(Data under study)

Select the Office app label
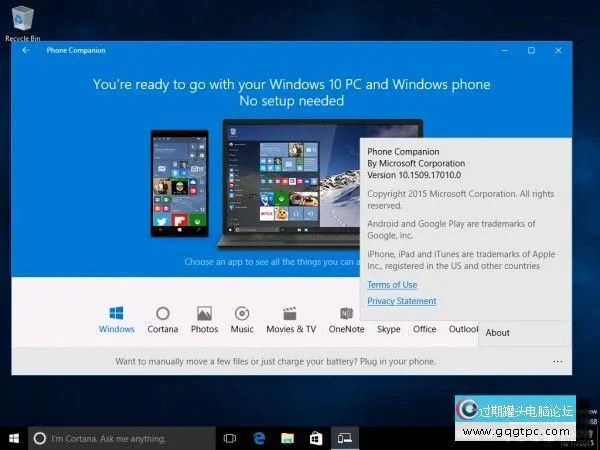The image size is (600, 450). [x=425, y=329]
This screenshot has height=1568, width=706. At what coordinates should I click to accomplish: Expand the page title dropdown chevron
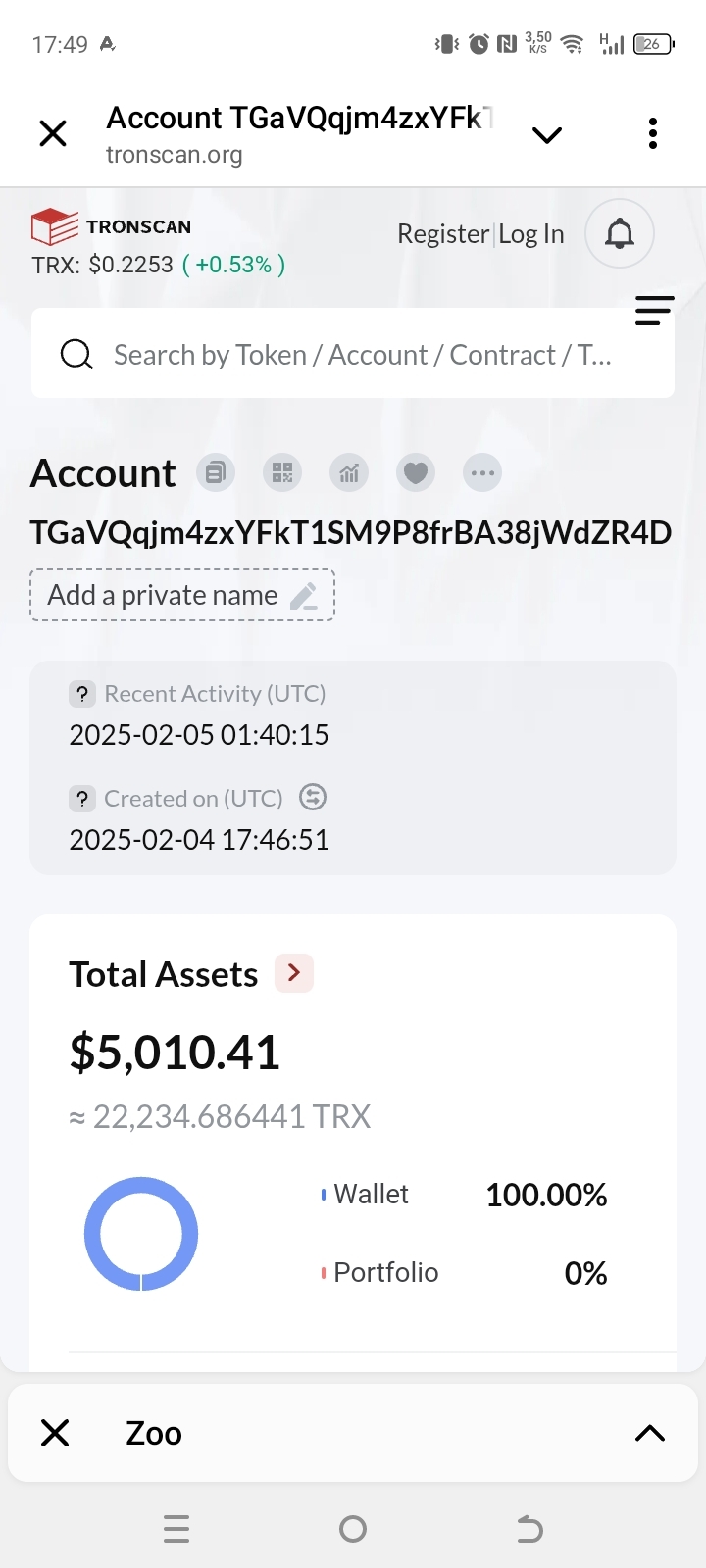pos(547,135)
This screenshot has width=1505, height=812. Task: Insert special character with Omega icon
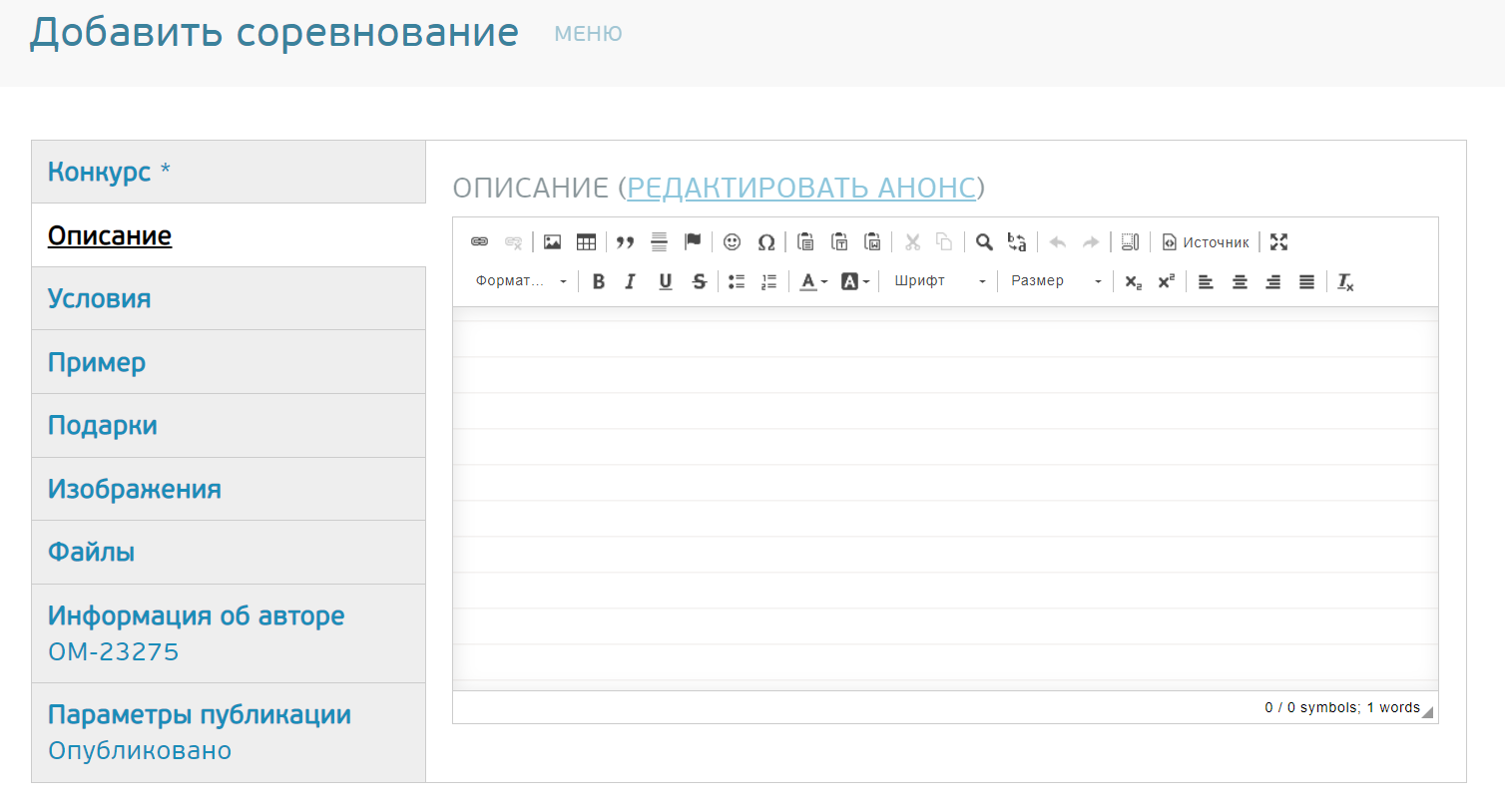click(766, 242)
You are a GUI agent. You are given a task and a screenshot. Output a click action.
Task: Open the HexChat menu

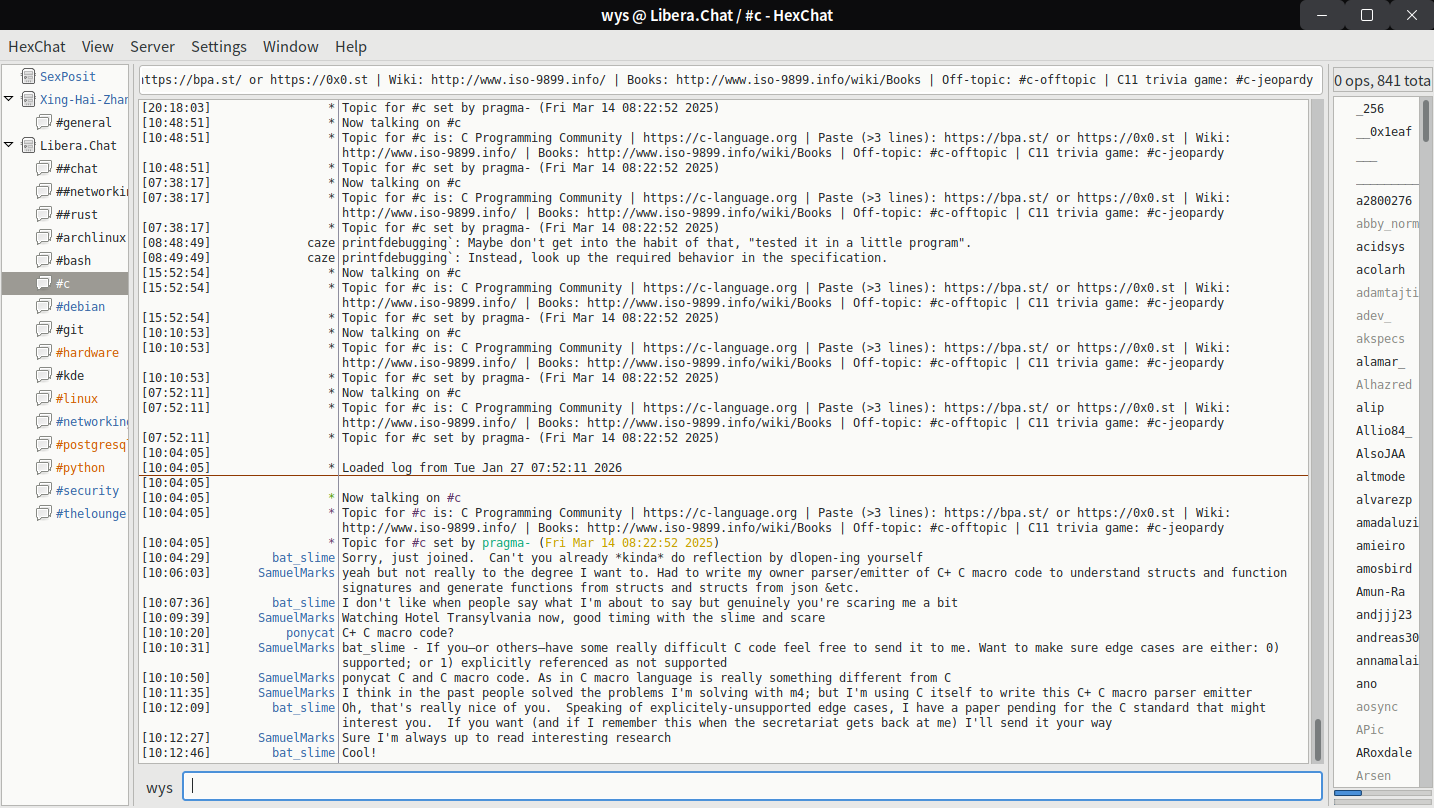pyautogui.click(x=37, y=46)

(End Data under study)

▶ Exercise prompt
Without the pictures, reproduce every line of the records above exactly.

▶ Output for this task
Select the Office app label
The image size is (600, 450). [x=425, y=329]
This screenshot has height=1568, width=706. At what coordinates should I click to accomplish: Expand the page title dropdown chevron
pos(547,135)
This screenshot has width=1505, height=812. Task: Insert special character with Omega icon
click(766, 242)
You are a GUI agent. You are given a task and a screenshot. Output a click action.
Task: Open the HexChat menu

pyautogui.click(x=37, y=46)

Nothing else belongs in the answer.